Shannon was resistant to the idea of applying his ideas to human communication. The missing ingredient for Shannon would be 'meaning'. It's all very well to talk about information and entropy, but the relationship between meaning and entropy is of a different order. One way of characterising this 'different order' is to conceive of human communication as a process of selecting anticipations of communication processes. If we pursue this line of inquiry, then agency starts to become more tractable.

My utterances on this blog are not performed in the vacuum of my head (!) They are performed in anticipation of the likely responses I might have to it. Actually, I reckon very few people will bother to read this far in my post; but one or two (the people I want to communicate with) might. I can imagine what they might say. Actually, I am talking to myself in wondering what they might say; but as I do this, I am exploring a set of anticipations which will inform the utterances I choose to make. My hope is that the utterances I eventually select will stimulate conversation with those who I wish to communicate with. So I have anticipations of communication and I have models of other people.

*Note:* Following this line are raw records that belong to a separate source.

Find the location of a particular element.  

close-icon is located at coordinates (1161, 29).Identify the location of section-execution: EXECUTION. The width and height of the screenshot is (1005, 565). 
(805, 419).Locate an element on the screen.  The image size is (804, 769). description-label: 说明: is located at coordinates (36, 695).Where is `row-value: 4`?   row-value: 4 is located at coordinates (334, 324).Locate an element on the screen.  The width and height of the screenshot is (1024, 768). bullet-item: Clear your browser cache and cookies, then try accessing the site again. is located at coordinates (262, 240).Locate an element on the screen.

There are ways of conceiving of anticipations of communication. Daniel Dubois has done very interesting work on anticipatory systems in computer science (see http://wohlstandfueralle.com/documents/DUBOISHYPERINCURSION.pdf). But what is interesting in this work is the way that we come to eventually select utterances: the criteria for agency. The exploration of anticipations is also an entropic systetm; it is constrained by redundancies. But the redundancies which constrain the anticipations of communications between humans must necessarily be shared. My communication with you will be a process of selecting an utterance to which I calculate you will respond to in a particular way; I can only predict this if I have some insight into the constraints that operate between in our communicating.

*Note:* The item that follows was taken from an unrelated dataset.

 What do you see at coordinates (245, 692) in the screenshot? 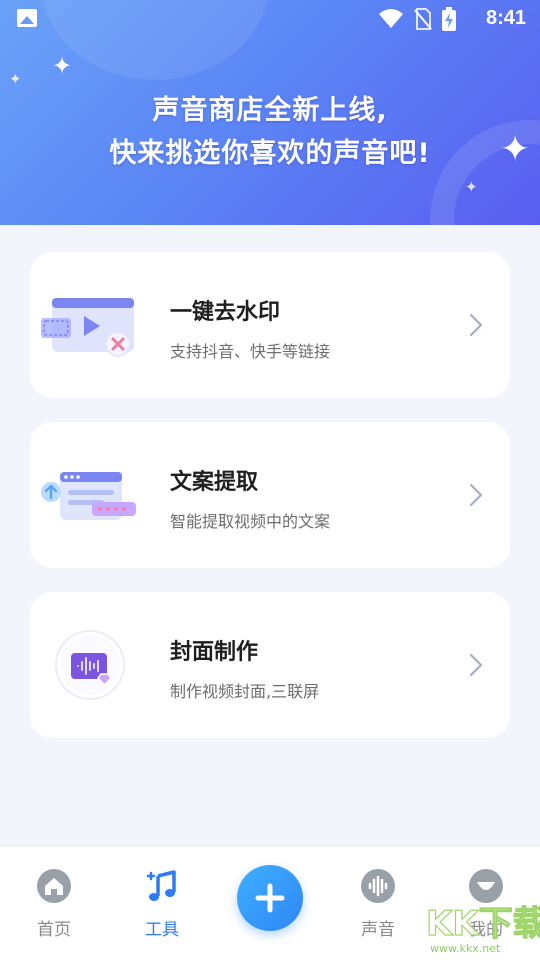
I see `tool-subtitle: 制作视频封面,三联屏` at bounding box center [245, 692].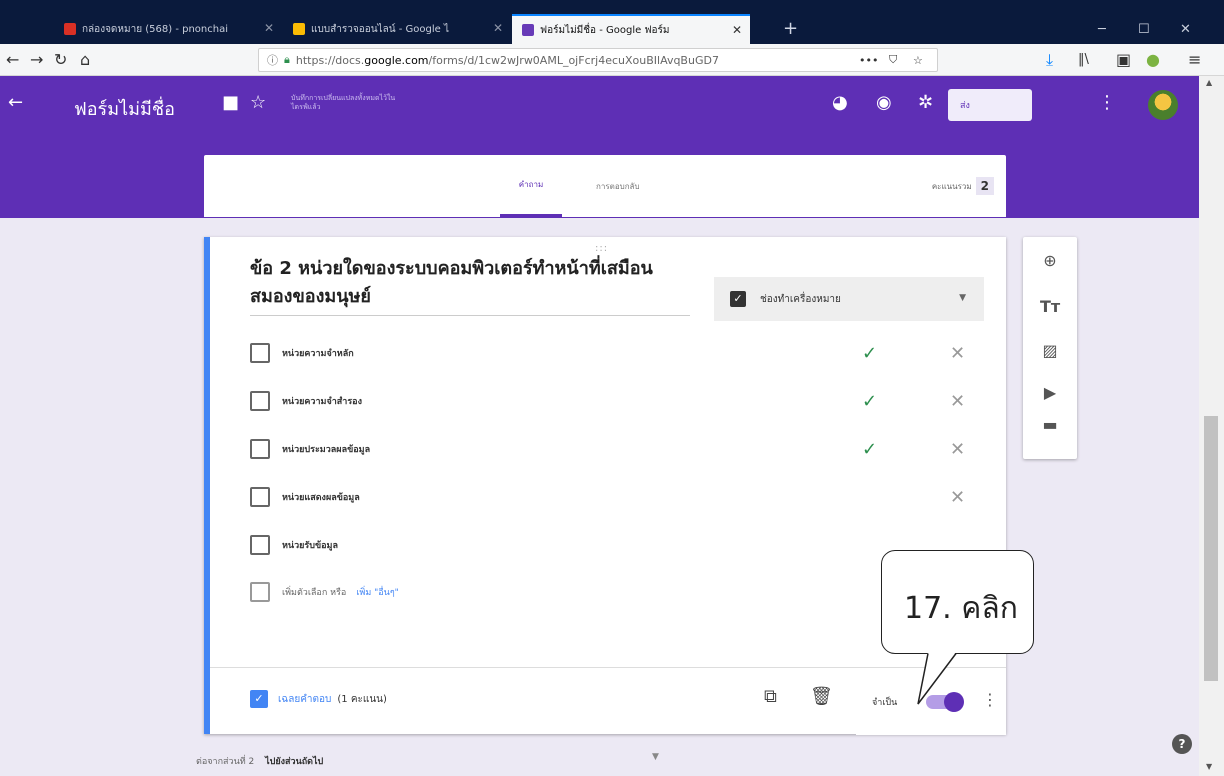 The width and height of the screenshot is (1224, 776). Describe the element at coordinates (380, 29) in the screenshot. I see `tab-title: แบบสำรวจออนไลน์ - Google ไ` at that location.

I find this an exciting result. Because the redundancies in our communications are measurable. When we look at emails, documents on the internet, twitter posts, blogs, etc we can determine levels of redundancy. In comparing levels of redundancy in discourses, there does appear to be a way of getting back to some conception of the processes of agency which created the conditions for the making of utterances. In the multi-dimensional world of human communications, it is the redundancies which are shared between people where meaningful discourse arises. Shannon's theory on its own cannot determine this (indeed, in multi-dimensions, it would suggest that communications ought to fall apart as Klaus Krippendorff argues). But multi-dimensional human communications do not fall apart - in fact, they often work rather well. Thinking about anticipations and mutual redundancies is a way of understanding our extraordinary success!